Student teams may choose to dedicate whatever time they wish to this challenge. At the end of the challenge, teams will be expected to submit a 1-2 page short report about their model, a well-documented codebase (in R or Python), and slides for a 5-8 minute presentation.

What sessions or meetings are required and/or synchronous?

The orientation and kick-off meetings as well as the final presentations are required and synchronous (but will be held virtually). Additionally, teams will likely schedule their own synchronous meetings during the program. Weekly office hours with program staff will be available but are optional.

How are teams formed?

Participants may choose their own teams or request to be paired with others by the program coordinators. All teams must be interdisciplinary, meaning members must be enrolled in different programs at Vanderbilt.

What does an interdisciplinary team mean?

An interdisciplinary team means a team with members enrolled in different programs at Vanderbilt. Our hope is that all teams will have at least one member from an education program and at least one member from a data science or computer science program.

 

Challenge Details

Is there a prize for the winning team?

Yes! The winning team will receive $3,000 (to be split across all team members) with the first runner up receiving $1,000 (to be split across all team members).

What kind of data will we be working with?

You will be working with log data (aka process data or event stream data) for this competition. Each line of the data represents an action a student takes within MATHia (e.g., requesting a hint, entering an answer, clicking to advance to the next page, etc.). Specifically, the following variables are included for each student action:

  • Student ID
  • School ID
  • Class ID
  • Session ID
  • Time stamp
  • Workspace name
  • Problem name
  • Step name
  • Action taken (attempt, hint request, etc.)
  • Input (i.e., the answer a student gave)
  • Outcome (did they get the answer correct)
  • Workspace progress (did they complete the workspace)

Each individual student has about 30,000 rows of data for the workspace used for this competition. We anticipate the final dataset participants will use to exceed 1,000,000 rows of data. Teams will receive training, validation, and, at the end of the competition, test datasets.

How will teams submit their work?

Test sets will be shared with participants late in the competition without outcome variables. Teams will run their model and submit their predictions to the judging panel. The judging panel will then evaluate the performance metrics of these submissions.

How will submissions be evaluated?

Final submissions will be evaluated by a panel of judges. Judges will be instructed to rate the predictive performance of the model (80% of the final score) as well as the relevance of the model to the competition goals (20% of the final score). See the question below for more specifics on how we will measure overall performance. For the relevance score, our team of judges will examine the 1-2 page summary teams will submit where they will explain how this model might be used by Carnegie Learning, educators, or students to facilitate better math instruction, evaluation, or learning. A specific rubric for this 1-2 page summary and the presentation will be provided to teams.

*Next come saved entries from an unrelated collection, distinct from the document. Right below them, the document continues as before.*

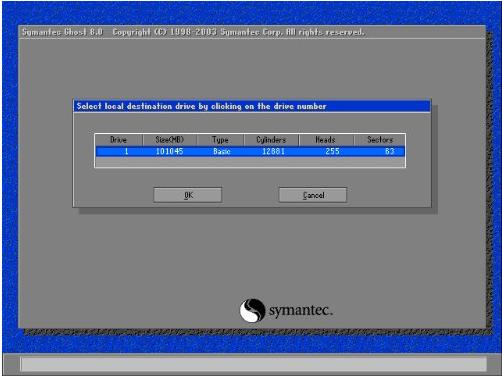Image resolution: width=502 pixels, height=376 pixels.
Task: Click the symantec wordmark text
Action: 301,310
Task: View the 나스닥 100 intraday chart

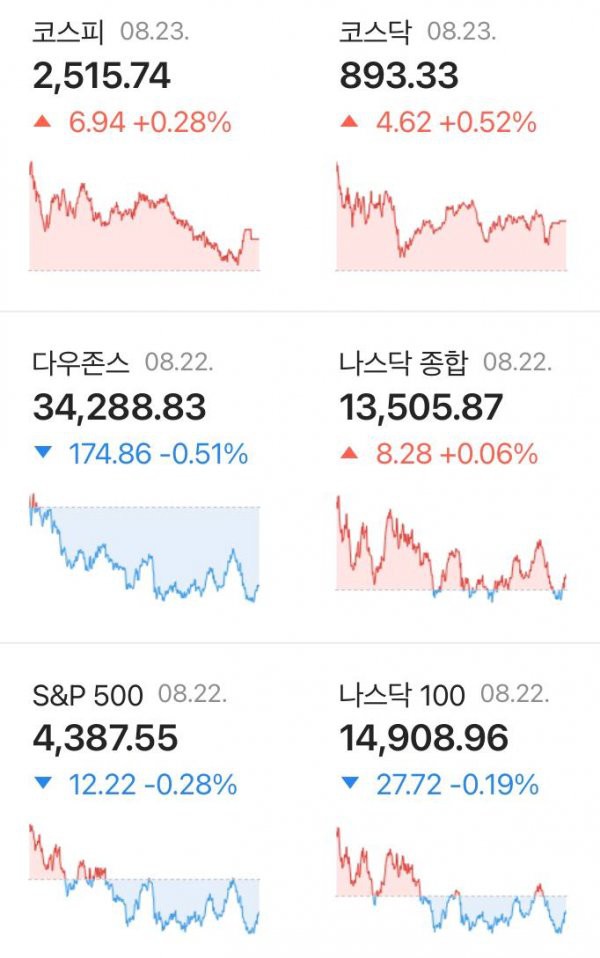Action: click(452, 880)
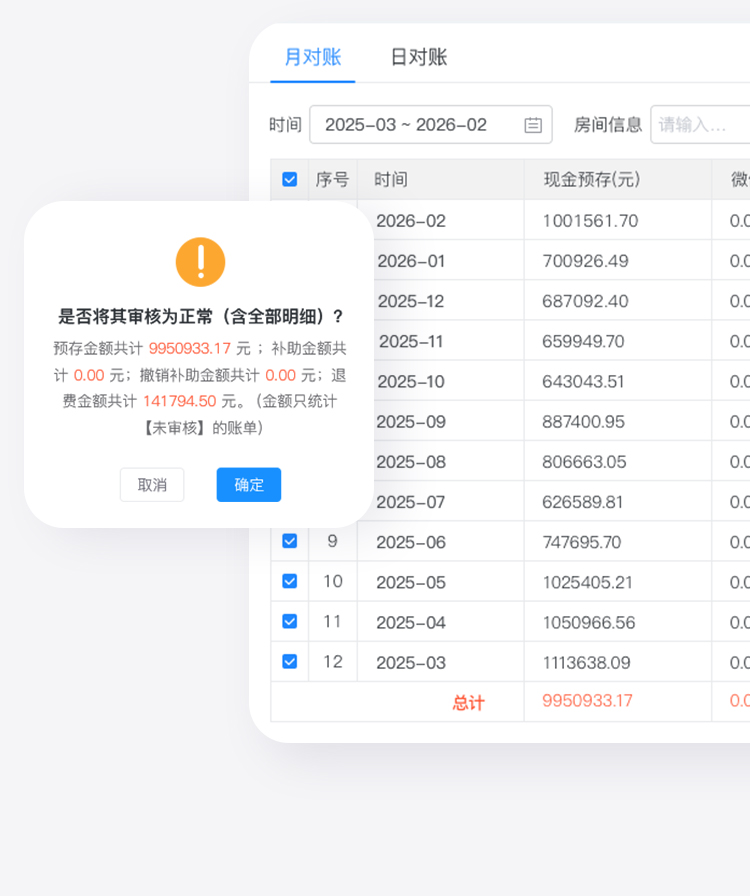Switch to the 日对账 tab

tap(418, 57)
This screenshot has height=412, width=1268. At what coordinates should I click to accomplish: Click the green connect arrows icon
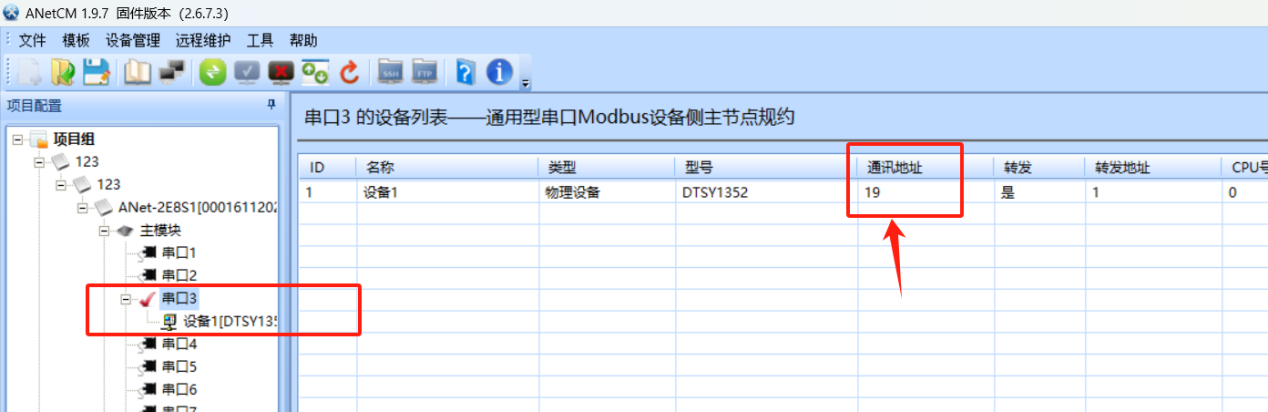click(x=211, y=72)
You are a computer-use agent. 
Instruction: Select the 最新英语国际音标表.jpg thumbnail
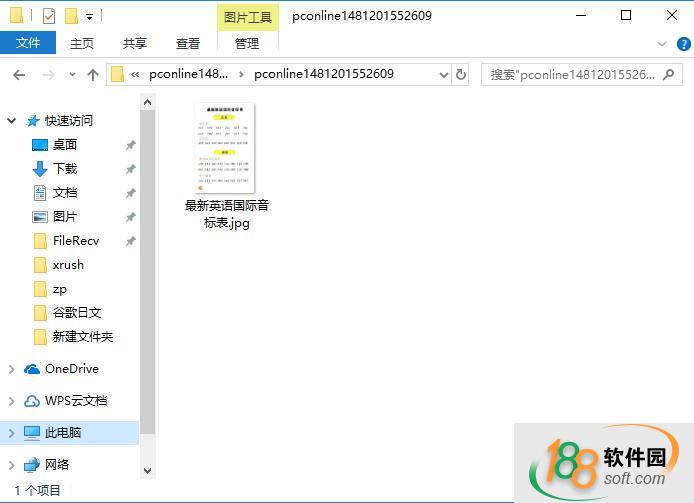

What performance metrics will be used?

Teams will be asked to build a model that can predict three different outcomes: one is continuous and two are ordinal. For the continuous outcome (student learning), we will use Root Mean Squared Error. (RMSE) and R-squared as the primary metrics for evaluation as well as Mean Absolute Error (MAE) as a secondary metric. For the ordinal outcomes (motivational and metacognitive outcomes), we will use Quadratic Weighted Kappa (QWK) to evaluate these outcomes. A specific rubric with a breakdown of how these three scores contribute to the overall score will be provided to teams.

Will our work be published or shared?

Teams will be asked to share their model and work with Carnegie Learning at the final presentation, and teams will have the opportunity to publish their model in partnership with the research team.

 

Technical Requirements

Do I need to have prior experience with data science or coding languages, like R or Python?

At least one team member should have prior experience working with either R or Python, and program coordinators will ensure every team has a member with this experience. However, students without this experience who are interested in learning either of these languages are encouraged to apply.

What tools or platforms will we be using?

Teams will be working with real data from real students, so there will be specific requirements to ensure all data is protected. As such, we recommend RStudio for teams using R and JupyterLab, VS Code, or PyCharm for teams using Python. All tools much use local installations. We will provide more information and support during orientation to ensure all teams have the tools or platforms needed.

What type of training and support will be offered?

We will conduct an orientation with all teams to ensure participants are familiar with the data, the challenge, the tools, and the process. Additionally, program staff will offer weekly office hours to answer questions or provide guidance as needed for any teams.

Are we allowed to use external tools, including generative AI?

Generative AI and similar tools are allowed, but with restrictions to ensure the data remains protected. We will cover this in more detail during the orientation.

Will a baseline model be provided?

No, however, teams may request additional support as needed during weekly office hours.

 

Other

I have a question that’s not listed here. Who can I contact?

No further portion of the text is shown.